# [Stated task 1]
List every field label that precedes the description of the collection in the book review below.
# [Stated task 2]
According to the book review below, how many stories does the collection contain?

----- Document extract -----

Format Read: ebook provided by author
Number of Pages: 144
Release Date: May 13, 2012
Genre: Urban Fantasy
Publisher: Circlet Press
Formats Available: ebook, paperback
Purchasing Info: Goodreads, Powells, BookDepository
The Drag Queen of Elfland is a collection of fantastical stories imbued with a refreshingly queer sensibility. These seventeen stories feature a lesbian werewolf taking back the night, a gay vampire discovering the perils of going to the gym (too many mirrors, for starters), a young lord’s son undertaking a quest to obtain a magical sword and win the heart of the boy he loves, and much more. Sometimes funny, sometimes moving, sometimes sexy, and always imaginative, these stories show readers the secret worlds that lurk beneath the surface of our own.
Excellent! An uneven number of stories. There won’t be a tie like last time.
As before, each story will get a blurb, and a + or – indicating if it’s worth reading. Then we’ll rate the collection as a whole.
The Drag Queen of Elfland:
“Don’t run, he told himself. It will only make things worse. If they thought he was a woman they might want to rape him. If they knew he was a man, they were probably out fag-bashing. Or maybe they meant to rape him anyway, their irrational homophobia giving them the excuse in their own minds, to perform the very acts they abhorred.”
The very best speculative fiction provides insight into our culture. No sugar-coating. No Extra Special Episodes. Just a bald-faced description. Take it or fucking leave it. Then call and yell at dumbass legislators who are all aflutter about Hate Crimes Legislation and ENDA. (+)
Take Back the Night: I reviewed this one before. It’s still awesome (hello there dream job!), but there are so many variations in werewolf mythology. As a bookstore owner you should arm yourself with facts. Why did you just jump in presuming you knew all the rules? Voluntary shift or moon based? Transmission via saliva or…ahem…other bodily fluids? You could have had a lot more fun. Just saying. (+)

----- Records shown -----

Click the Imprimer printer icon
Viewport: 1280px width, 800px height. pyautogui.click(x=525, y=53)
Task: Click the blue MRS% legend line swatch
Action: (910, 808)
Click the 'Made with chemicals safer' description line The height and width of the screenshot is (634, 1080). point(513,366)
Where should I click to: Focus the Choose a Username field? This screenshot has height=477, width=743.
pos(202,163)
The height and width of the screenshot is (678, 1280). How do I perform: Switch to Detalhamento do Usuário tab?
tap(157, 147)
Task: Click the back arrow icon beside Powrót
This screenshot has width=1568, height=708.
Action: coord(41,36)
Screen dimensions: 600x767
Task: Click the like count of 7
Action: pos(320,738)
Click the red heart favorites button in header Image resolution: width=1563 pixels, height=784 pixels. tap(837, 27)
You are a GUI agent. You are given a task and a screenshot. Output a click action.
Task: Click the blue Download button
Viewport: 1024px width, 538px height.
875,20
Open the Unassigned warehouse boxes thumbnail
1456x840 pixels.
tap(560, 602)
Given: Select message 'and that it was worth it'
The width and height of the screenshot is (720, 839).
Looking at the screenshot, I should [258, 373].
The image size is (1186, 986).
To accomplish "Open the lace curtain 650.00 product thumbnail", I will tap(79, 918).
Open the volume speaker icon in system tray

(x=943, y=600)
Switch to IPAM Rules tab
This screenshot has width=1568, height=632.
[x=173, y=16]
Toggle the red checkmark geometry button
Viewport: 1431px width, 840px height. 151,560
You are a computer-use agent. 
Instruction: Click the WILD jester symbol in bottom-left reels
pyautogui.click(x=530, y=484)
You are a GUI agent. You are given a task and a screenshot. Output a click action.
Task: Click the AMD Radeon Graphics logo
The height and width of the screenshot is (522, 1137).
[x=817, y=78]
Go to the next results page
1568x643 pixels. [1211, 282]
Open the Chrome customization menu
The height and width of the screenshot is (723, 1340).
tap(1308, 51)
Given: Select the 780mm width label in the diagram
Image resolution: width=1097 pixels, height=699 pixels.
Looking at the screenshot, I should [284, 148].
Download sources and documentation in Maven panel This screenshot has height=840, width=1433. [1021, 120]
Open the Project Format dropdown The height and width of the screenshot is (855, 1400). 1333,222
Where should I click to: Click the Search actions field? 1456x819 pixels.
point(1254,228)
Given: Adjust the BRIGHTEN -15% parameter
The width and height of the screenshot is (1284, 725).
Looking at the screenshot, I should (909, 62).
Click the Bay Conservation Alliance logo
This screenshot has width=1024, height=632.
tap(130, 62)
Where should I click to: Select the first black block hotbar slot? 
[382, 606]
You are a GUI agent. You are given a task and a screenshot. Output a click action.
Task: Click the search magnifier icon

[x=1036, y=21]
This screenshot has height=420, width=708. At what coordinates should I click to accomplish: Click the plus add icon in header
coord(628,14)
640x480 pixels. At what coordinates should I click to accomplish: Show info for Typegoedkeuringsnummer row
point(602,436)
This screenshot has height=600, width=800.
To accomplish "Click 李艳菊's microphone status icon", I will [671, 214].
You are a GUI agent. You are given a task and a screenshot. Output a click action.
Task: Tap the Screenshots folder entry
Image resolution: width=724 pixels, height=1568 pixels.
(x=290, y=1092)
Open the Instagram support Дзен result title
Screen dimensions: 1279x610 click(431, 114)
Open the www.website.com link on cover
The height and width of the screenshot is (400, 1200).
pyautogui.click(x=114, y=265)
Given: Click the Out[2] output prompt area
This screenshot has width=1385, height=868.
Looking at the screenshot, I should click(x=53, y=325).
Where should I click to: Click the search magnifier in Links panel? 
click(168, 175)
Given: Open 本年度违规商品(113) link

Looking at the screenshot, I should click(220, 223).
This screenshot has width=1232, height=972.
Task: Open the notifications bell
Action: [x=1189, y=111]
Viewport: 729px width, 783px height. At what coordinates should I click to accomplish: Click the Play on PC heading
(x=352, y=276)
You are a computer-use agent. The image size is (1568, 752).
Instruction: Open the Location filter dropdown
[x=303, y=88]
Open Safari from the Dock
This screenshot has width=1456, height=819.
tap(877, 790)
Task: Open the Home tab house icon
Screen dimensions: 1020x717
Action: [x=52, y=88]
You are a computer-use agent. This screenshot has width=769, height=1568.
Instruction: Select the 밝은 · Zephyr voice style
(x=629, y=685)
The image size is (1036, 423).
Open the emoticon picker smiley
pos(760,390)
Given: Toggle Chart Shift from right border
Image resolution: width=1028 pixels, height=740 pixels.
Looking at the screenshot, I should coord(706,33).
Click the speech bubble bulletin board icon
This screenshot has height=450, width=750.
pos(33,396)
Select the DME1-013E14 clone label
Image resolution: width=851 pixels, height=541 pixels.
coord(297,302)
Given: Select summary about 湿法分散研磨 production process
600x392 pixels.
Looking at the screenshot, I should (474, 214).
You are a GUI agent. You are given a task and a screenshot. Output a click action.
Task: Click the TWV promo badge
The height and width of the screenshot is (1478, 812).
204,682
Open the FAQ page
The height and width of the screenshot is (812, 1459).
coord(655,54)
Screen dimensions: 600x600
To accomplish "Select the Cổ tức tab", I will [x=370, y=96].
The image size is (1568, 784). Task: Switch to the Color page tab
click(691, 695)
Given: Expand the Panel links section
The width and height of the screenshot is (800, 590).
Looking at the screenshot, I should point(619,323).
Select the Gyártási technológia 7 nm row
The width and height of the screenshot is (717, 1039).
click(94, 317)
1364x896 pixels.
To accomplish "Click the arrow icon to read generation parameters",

-----

# [Final result 1]
Format Read, Number of Pages, Release Date, Genre, Publisher, Formats Available, Purchasing Info

# [Final result 2]
Seventeen.